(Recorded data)
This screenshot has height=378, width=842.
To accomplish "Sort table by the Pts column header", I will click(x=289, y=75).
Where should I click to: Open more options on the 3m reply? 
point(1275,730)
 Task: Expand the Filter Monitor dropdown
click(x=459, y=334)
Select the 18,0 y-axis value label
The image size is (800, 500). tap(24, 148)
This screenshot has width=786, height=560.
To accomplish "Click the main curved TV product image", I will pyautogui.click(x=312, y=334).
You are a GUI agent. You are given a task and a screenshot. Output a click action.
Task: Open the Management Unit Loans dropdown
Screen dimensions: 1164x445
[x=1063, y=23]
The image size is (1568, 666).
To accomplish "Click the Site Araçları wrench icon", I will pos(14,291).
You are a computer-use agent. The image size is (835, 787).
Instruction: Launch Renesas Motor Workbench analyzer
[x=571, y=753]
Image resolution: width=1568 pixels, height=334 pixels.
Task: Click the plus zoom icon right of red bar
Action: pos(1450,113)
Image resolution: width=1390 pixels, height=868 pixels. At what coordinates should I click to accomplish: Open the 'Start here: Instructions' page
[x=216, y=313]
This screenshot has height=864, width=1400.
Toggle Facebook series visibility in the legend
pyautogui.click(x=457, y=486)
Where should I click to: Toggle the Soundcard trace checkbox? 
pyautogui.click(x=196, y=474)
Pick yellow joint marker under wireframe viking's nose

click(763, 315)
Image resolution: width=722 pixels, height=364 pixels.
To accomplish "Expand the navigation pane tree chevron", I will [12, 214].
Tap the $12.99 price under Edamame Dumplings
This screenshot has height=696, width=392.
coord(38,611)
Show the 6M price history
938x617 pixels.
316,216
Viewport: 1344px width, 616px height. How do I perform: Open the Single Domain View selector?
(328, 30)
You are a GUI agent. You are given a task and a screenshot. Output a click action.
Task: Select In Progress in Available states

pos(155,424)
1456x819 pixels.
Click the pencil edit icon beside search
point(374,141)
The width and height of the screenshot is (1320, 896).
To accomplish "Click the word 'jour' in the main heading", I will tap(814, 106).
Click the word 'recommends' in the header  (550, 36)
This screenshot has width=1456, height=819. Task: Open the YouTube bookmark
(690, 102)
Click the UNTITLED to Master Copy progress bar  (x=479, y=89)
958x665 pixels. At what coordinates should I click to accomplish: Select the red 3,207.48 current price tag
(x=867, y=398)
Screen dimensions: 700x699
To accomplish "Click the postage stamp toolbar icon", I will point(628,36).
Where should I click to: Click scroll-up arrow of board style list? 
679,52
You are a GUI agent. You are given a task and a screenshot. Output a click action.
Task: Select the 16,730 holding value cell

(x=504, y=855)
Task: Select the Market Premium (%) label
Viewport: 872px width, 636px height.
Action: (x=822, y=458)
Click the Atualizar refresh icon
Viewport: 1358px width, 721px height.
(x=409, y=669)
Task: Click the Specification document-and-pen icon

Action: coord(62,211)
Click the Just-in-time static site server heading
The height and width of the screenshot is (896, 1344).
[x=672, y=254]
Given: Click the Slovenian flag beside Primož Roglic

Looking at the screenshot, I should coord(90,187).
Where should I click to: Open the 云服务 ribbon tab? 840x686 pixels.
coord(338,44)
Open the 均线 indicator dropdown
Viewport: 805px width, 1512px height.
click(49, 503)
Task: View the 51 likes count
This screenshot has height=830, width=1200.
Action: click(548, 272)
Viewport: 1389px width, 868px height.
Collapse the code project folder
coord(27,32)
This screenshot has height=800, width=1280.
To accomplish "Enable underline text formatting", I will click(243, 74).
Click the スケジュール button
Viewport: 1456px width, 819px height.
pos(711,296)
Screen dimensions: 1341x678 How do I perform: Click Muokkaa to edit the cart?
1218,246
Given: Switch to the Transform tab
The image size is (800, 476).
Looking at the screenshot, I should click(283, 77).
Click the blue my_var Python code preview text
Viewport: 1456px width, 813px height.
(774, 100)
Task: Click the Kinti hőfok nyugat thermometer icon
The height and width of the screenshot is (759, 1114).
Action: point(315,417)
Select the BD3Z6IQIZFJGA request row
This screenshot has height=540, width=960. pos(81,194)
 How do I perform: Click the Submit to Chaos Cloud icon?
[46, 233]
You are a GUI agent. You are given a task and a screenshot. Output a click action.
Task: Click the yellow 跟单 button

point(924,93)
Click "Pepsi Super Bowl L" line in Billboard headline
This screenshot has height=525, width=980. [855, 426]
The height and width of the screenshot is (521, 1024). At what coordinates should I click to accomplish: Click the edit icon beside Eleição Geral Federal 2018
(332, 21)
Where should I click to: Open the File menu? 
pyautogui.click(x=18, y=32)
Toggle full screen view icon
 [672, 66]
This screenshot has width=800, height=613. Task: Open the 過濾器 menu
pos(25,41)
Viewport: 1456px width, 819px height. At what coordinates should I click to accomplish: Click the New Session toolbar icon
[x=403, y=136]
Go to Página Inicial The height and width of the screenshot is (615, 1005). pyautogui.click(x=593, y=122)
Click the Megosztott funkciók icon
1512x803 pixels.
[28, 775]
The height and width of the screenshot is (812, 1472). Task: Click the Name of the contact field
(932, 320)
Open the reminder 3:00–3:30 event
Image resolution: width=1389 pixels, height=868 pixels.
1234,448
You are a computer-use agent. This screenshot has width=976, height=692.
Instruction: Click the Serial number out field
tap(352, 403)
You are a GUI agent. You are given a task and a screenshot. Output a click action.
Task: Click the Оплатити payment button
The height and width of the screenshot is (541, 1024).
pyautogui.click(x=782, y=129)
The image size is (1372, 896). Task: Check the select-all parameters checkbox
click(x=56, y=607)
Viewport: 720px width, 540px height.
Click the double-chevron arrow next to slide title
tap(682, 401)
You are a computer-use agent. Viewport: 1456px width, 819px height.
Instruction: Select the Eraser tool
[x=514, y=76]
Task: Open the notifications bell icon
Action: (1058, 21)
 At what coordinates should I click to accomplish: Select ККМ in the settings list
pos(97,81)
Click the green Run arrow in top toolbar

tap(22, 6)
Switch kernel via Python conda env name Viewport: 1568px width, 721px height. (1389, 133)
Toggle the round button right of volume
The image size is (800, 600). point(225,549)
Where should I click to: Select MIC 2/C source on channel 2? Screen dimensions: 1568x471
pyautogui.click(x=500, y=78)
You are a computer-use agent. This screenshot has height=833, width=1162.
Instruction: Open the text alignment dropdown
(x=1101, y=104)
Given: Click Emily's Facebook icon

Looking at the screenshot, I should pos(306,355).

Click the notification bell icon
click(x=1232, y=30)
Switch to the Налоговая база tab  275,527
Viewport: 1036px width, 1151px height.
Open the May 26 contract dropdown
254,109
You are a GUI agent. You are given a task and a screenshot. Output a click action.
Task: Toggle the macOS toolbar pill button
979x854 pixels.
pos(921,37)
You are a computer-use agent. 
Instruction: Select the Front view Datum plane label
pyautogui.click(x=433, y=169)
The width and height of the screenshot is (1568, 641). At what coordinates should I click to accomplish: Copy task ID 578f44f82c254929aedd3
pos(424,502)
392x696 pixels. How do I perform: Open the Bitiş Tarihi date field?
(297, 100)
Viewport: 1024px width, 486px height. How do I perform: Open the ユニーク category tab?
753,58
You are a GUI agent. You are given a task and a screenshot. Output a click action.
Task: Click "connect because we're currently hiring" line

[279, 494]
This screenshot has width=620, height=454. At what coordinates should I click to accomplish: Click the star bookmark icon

[Exercise prompt] Could you reproduce all of the data above, word for word?

[Response for this exercise]
This screenshot has height=378, width=842.
To accomplish "Sort table by the Pts column header", I will click(x=289, y=75).
Where should I click to: Open more options on the 3m reply? 
point(1275,730)
 Task: Expand the Filter Monitor dropdown
click(x=459, y=334)
Select the 18,0 y-axis value label
The image size is (800, 500). tap(24, 148)
This screenshot has width=786, height=560.
To accomplish "Click the main curved TV product image", I will pyautogui.click(x=312, y=334).
You are a GUI agent. You are given a task and a screenshot. Output a click action.
Task: Open the Management Unit Loans dropdown
Screen dimensions: 1164x445
[x=1063, y=23]
The image size is (1568, 666).
To accomplish "Click the Site Araçları wrench icon", I will pos(14,291).
You are a computer-use agent. The image size is (835, 787).
Instruction: Launch Renesas Motor Workbench analyzer
[x=571, y=753]
Image resolution: width=1568 pixels, height=334 pixels.
Task: Click the plus zoom icon right of red bar
Action: pos(1450,113)
Image resolution: width=1390 pixels, height=868 pixels. At what coordinates should I click to accomplish: Open the 'Start here: Instructions' page
[x=216, y=313]
This screenshot has height=864, width=1400.
Toggle Facebook series visibility in the legend
pyautogui.click(x=457, y=486)
Where should I click to: Toggle the Soundcard trace checkbox? 
pyautogui.click(x=196, y=474)
Pick yellow joint marker under wireframe viking's nose

click(763, 315)
Image resolution: width=722 pixels, height=364 pixels.
To accomplish "Expand the navigation pane tree chevron", I will [12, 214].
Tap the $12.99 price under Edamame Dumplings
This screenshot has height=696, width=392.
coord(38,611)
Show the 6M price history
938x617 pixels.
316,216
Viewport: 1344px width, 616px height. How do I perform: Open the Single Domain View selector?
(328, 30)
You are a GUI agent. You are given a task and a screenshot. Output a click action.
Task: Select In Progress in Available states

pos(155,424)
1456x819 pixels.
Click the pencil edit icon beside search
point(374,141)
The width and height of the screenshot is (1320, 896).
To accomplish "Click the word 'jour' in the main heading", I will tap(814, 106).
Click the word 'recommends' in the header  (550, 36)
This screenshot has width=1456, height=819. Task: Open the YouTube bookmark
(690, 102)
Click the UNTITLED to Master Copy progress bar  (x=479, y=89)
958x665 pixels. At what coordinates should I click to accomplish: Select the red 3,207.48 current price tag
(x=867, y=398)
Screen dimensions: 700x699
To accomplish "Click the postage stamp toolbar icon", I will point(628,36).
Where should I click to: Click scroll-up arrow of board style list? 
679,52
You are a GUI agent. You are given a task and a screenshot. Output a click action.
Task: Select the 16,730 holding value cell

(x=504, y=855)
Task: Select the Market Premium (%) label
Viewport: 872px width, 636px height.
Action: (x=822, y=458)
Click the Atualizar refresh icon
Viewport: 1358px width, 721px height.
(x=409, y=669)
Task: Click the Specification document-and-pen icon

Action: coord(62,211)
Click the Just-in-time static site server heading
The height and width of the screenshot is (896, 1344).
[x=672, y=254]
Given: Click the Slovenian flag beside Primož Roglic

Looking at the screenshot, I should coord(90,187).
Where should I click to: Open the 云服务 ribbon tab? 840x686 pixels.
coord(338,44)
Open the 均线 indicator dropdown
Viewport: 805px width, 1512px height.
click(49, 503)
Task: View the 51 likes count
This screenshot has height=830, width=1200.
Action: click(548, 272)
Viewport: 1389px width, 868px height.
Collapse the code project folder
coord(27,32)
This screenshot has height=800, width=1280.
To accomplish "Enable underline text formatting", I will click(243, 74).
Click the スケジュール button
Viewport: 1456px width, 819px height.
pos(711,296)
Screen dimensions: 1341x678 How do I perform: Click Muokkaa to edit the cart?
1218,246
Given: Switch to the Transform tab
The image size is (800, 476).
Looking at the screenshot, I should click(283, 77).
Click the blue my_var Python code preview text
Viewport: 1456px width, 813px height.
(774, 100)
Task: Click the Kinti hőfok nyugat thermometer icon
The height and width of the screenshot is (759, 1114).
Action: point(315,417)
Select the BD3Z6IQIZFJGA request row
This screenshot has height=540, width=960. pos(81,194)
 How do I perform: Click the Submit to Chaos Cloud icon?
[46, 233]
You are a GUI agent. You are given a task and a screenshot. Output a click action.
Task: Click the yellow 跟单 button

point(924,93)
Click "Pepsi Super Bowl L" line in Billboard headline
This screenshot has height=525, width=980. [855, 426]
The height and width of the screenshot is (521, 1024). At what coordinates should I click to accomplish: Click the edit icon beside Eleição Geral Federal 2018
(332, 21)
Where should I click to: Open the File menu? 
pyautogui.click(x=18, y=32)
Toggle full screen view icon
 [672, 66]
This screenshot has width=800, height=613. Task: Open the 過濾器 menu
pos(25,41)
Viewport: 1456px width, 819px height. At what coordinates should I click to accomplish: Click the New Session toolbar icon
[x=403, y=136]
Go to Página Inicial The height and width of the screenshot is (615, 1005). pyautogui.click(x=593, y=122)
Click the Megosztott funkciók icon
1512x803 pixels.
[28, 775]
The height and width of the screenshot is (812, 1472). Task: Click the Name of the contact field
(932, 320)
Open the reminder 3:00–3:30 event
Image resolution: width=1389 pixels, height=868 pixels.
1234,448
You are a computer-use agent. This screenshot has width=976, height=692.
Instruction: Click the Serial number out field
tap(352, 403)
You are a GUI agent. You are given a task and a screenshot. Output a click action.
Task: Click the Оплатити payment button
The height and width of the screenshot is (541, 1024).
pyautogui.click(x=782, y=129)
The image size is (1372, 896). Task: Check the select-all parameters checkbox
click(x=56, y=607)
Viewport: 720px width, 540px height.
Click the double-chevron arrow next to slide title
tap(682, 401)
You are a computer-use agent. Viewport: 1456px width, 819px height.
Instruction: Select the Eraser tool
[x=514, y=76]
Task: Open the notifications bell icon
Action: (1058, 21)
 At what coordinates should I click to accomplish: Select ККМ in the settings list
pos(97,81)
Click the green Run arrow in top toolbar

tap(22, 6)
Switch kernel via Python conda env name Viewport: 1568px width, 721px height. (1389, 133)
Toggle the round button right of volume
The image size is (800, 600). point(225,549)
Where should I click to: Select MIC 2/C source on channel 2? Screen dimensions: 1568x471
pyautogui.click(x=500, y=78)
You are a computer-use agent. This screenshot has height=833, width=1162.
Instruction: Open the text alignment dropdown
(x=1101, y=104)
Given: Click Emily's Facebook icon

Looking at the screenshot, I should pos(306,355).

Click the notification bell icon
click(x=1232, y=30)
Switch to the Налоговая база tab  275,527
Viewport: 1036px width, 1151px height.
Open the May 26 contract dropdown
254,109
You are a GUI agent. You are given a task and a screenshot. Output a click action.
Task: Toggle the macOS toolbar pill button
979x854 pixels.
pos(921,37)
You are a computer-use agent. 
Instruction: Select the Front view Datum plane label
pyautogui.click(x=433, y=169)
The width and height of the screenshot is (1568, 641). At what coordinates should I click to accomplish: Copy task ID 578f44f82c254929aedd3
pos(424,502)
392x696 pixels. How do I perform: Open the Bitiş Tarihi date field?
(297, 100)
Viewport: 1024px width, 486px height. How do I perform: Open the ユニーク category tab?
753,58
You are a GUI agent. You are given a task and a screenshot. Output a click action.
Task: Click "connect because we're currently hiring" line

[279, 494]
This screenshot has width=620, height=454. At what coordinates should I click to accomplish: Click the star bookmark icon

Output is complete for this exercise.